▶ **Passage**:
* * *

Photo from Coding Dojo.

Coding Dojo, a Bellevue, Wash.-based developer bootcamp, is launching a new training program for Amazon’s virtual assistant, Alexa, starting today.

It’s the latest sign of the rising popularity of voice-enabled virtual assistants. Alexa has emerged as the early leader in a market that also includes offerings from Apple, Google, Microsoft and others.

Coding Dojo is adding an Alexa skills module to its 14-week program. Coding Dojo is also launching a YouTube series on building Alexa skills and hosting a hackathon led by Amazon Alexa employees in February next year. The event will be held at Coding Dojo’s San Jose, Calif. campus.

Coding Dojo held two Alexa workshops — one in Bellevue and one in the Bay Area — earlier this year. The winner of the San Jose contest created a skill for Alexa that enabled users to text friends or law enforcement in emergencies by giving an Echo device voice commands.

The success of the hackathons inspired Coding Dojo to create a formal Alexa program.

Coding Dojo CEO Richard Wang
Coding Dojo CEO Richard Wang

“We would love to partner with additional companies to do this,” said Coding Dojo CEO Richard Wang, in an interview. “A lot of social innovation projects come out of it.”

* * *

▶ **List of tasks**:
a) According to the Coding Dojo article, how long is the program to which the bootcamp is adding an Alexa skills module?
b) Resume the Coding Dojo article after its last sentence and continue writing it.

▶ **Information supplied**:
* * *

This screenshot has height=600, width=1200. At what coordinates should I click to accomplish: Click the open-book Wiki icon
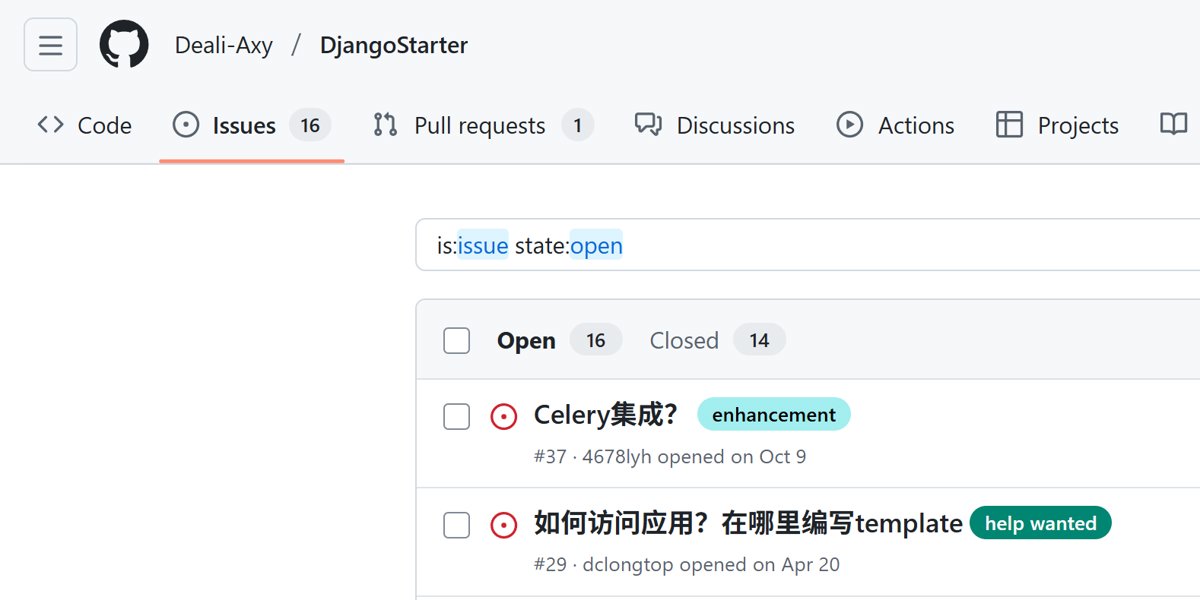pos(1173,125)
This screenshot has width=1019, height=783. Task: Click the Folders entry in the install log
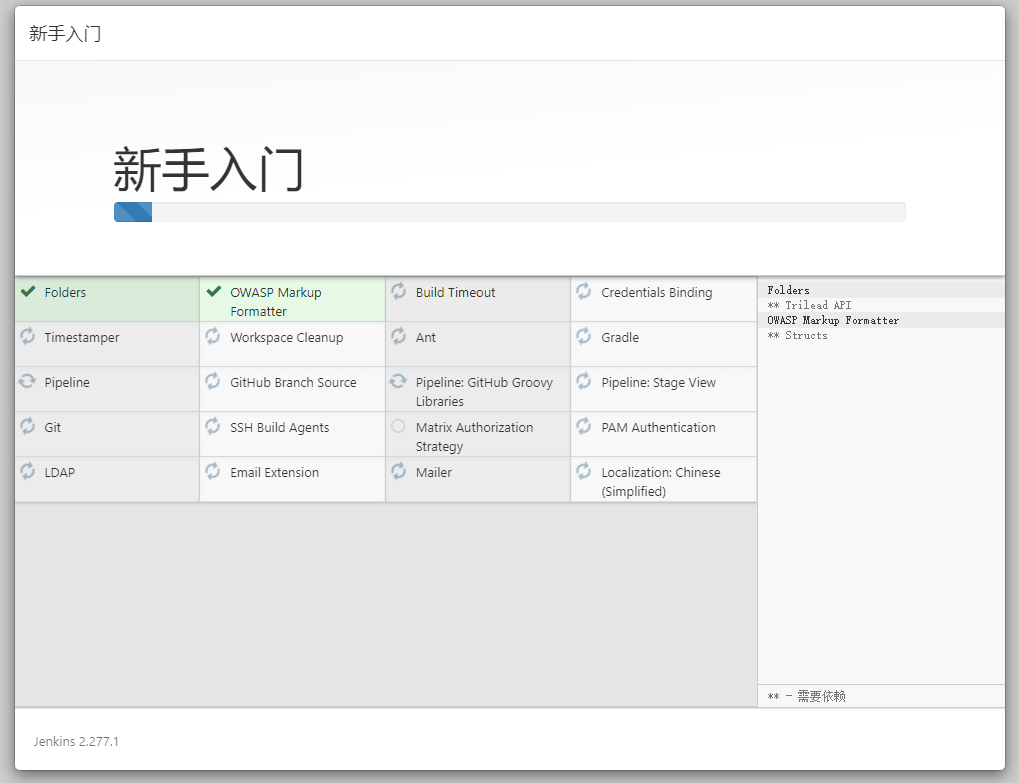click(x=789, y=290)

* * *

▶ **Answers for the tasks**:
a) It is a 14-week program.

b)
Coding Dojo has hosted similar hackathons with other companies, like Uber and Netflix. One student used the Uber API to make it easier for elderly users to summon rides. Another added a trigger warning for PTSD victims watching Netflix.

Beyond the hackathons, Coding Dojo students will have the option to spend several days learning to develop skills using Amazon’s Alexa API. They’ll learn to build tools that control smarthome devices and perform other functions using voice commands.

Engineers and evangelists from Amazon will visit Coding Dojo to teach students about the technology.

There isn’t a formal program to funnel Coding Dojo students into jobs on the Alexa team, but Wang thinks it’s likely that some students will join the Seattle tech giant after graduating. “I’m not going to be surprised if Amazon wanted to hire a few of our students,” he said.